Copy out all lines of the records in which the word "button" appears.

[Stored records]
▶
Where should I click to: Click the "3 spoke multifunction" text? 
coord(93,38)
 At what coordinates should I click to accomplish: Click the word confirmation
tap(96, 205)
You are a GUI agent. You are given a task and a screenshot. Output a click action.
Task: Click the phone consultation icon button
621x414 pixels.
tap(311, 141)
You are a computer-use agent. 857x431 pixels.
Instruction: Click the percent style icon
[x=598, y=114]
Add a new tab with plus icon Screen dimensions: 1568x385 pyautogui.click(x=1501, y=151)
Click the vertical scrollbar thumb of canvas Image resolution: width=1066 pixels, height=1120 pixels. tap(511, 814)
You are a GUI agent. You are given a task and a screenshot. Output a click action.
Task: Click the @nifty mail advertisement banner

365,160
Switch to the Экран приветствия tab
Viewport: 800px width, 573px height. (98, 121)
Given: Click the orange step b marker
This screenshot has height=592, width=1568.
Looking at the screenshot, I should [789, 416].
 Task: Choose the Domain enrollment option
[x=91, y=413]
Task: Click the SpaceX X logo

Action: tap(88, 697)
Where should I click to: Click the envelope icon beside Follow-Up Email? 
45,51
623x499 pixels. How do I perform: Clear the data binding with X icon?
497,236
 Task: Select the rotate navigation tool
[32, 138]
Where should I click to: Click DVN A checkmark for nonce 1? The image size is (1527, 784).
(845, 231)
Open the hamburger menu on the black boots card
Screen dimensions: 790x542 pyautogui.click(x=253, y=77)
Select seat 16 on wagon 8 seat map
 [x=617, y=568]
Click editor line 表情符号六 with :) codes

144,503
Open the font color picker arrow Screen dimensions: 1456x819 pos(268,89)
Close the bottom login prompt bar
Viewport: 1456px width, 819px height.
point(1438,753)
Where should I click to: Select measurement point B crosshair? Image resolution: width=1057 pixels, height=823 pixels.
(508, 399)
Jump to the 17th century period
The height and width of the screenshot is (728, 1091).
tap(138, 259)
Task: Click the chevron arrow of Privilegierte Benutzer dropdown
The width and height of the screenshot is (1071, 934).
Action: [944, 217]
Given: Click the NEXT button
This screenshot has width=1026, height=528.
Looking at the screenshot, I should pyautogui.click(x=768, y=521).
◀
[Answer section]
Task: Click the phone consultation icon button
Given: Click the NEXT button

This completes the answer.